In the 1980s, as unprecedented numbers of women entered the white-collar workplace, climbing the corporate ladder was perceived as socially risky — it could strip a woman of her desirability. High
fashion offered an antidote: Toweringly high 「killer heels」 that insinuated that business acumen alone was not the reason for women’s success. By the early 2000s, designer heels were perceived as
「power tools」 — as one Times story called them — to be used, like lingerie, by professional women to manipulate people through the 「power」 of sex appeal, an idea that continues to resonate to this
day.
上世紀80年代,前所未有的大批女性進入職場,事業心太強開始被認為是社交生活的不利因素——它可能會讓女性不招人喜歡。高端時尚提供了一個對策:高聳入雲的「致命高跟」。它可以旁敲側擊地告訴對方,女性的成功並非只是因為她的商業頭腦。本世紀初,設計師版的高跟鞋被認為是「影響力工具」——時報的一篇報導也曾使用這種說法——職業女性利用高跟鞋,通過性感的「力量」來操縱他人,這個想法在今天仍然會得到認同。
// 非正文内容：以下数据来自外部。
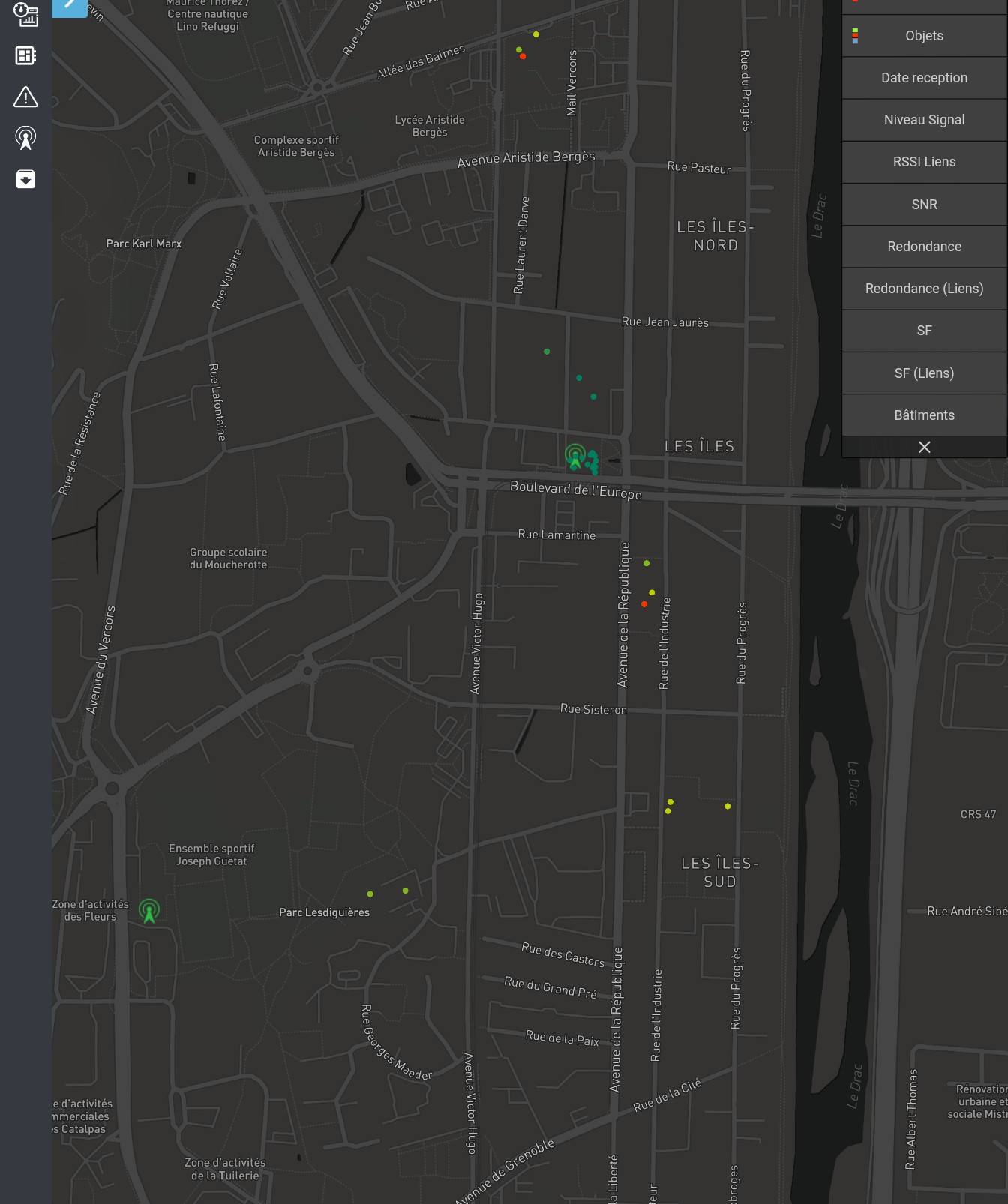
Task: Toggle the Bâtiments layer
Action: point(924,415)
Linking sex appeal to power also clearly suggests that women have a very short window of opportunity for when they can be seen as powerful. The common comment about the Cannes debacle — that a
handful of middle-aged women in flats were turned away — illustrates this issue. In an apologist manner, this observation seemed to suggest that perhaps if these women hadn』t been so aged they
wouldn』t have worn sensible shoes. Never mind what accomplishments or connections brought them to the festival.
性魅力與影響力之間的關聯還可以清晰地表明,女性一生中只有很短暫的一段時間可以顯得富有權力。對於今年坎城電影節上的事故——少數穿著平底鞋的中年女性被拒絕入場——的普遍看法就突顯了這個問題。雖然帶有道歉的姿態,但這種觀點似乎在暗示,或許如果這些女性不這麼老,就根本不會去穿舒服的平底鞋,無論她們是憑藉什麼成績或關係來參加慶典的。
This is the ultimate problem with sexual allure as a purported means to power: The power lies in the eye of the beholder, not the beheld.
這就是把性誘惑力視作影響力工具要面對的終極問題:你是否有影響力取決於觀察者的主觀看法。
If the argument for heels is that they are part of traditional attire for women, that is not wrong. The body-revealing gowns and barely there footwear worn by women on the red carpet have direct
links to 18th-century ideas on gender, 19th-century pornographic images and midcentury concepts of a woman’s place in society.
如果倡導穿高跟鞋的人聲稱它屬於女性的傳統服飾,這也一點沒錯。暴露的禮服和藏在裙子下的鞋子與18世紀的性別觀、19世紀的色情圖片,以及上世紀中葉的女性社會地位有著直接的關係。
Perhaps it is a tradition we can upend in the 21st century, when it should be clear that a woman’s power has nothing to do with the height of her heel.
或許我們可以在21世紀顛覆這個傳統,因為我們現在都清楚,女性的影響力與鞋跟的高度無關。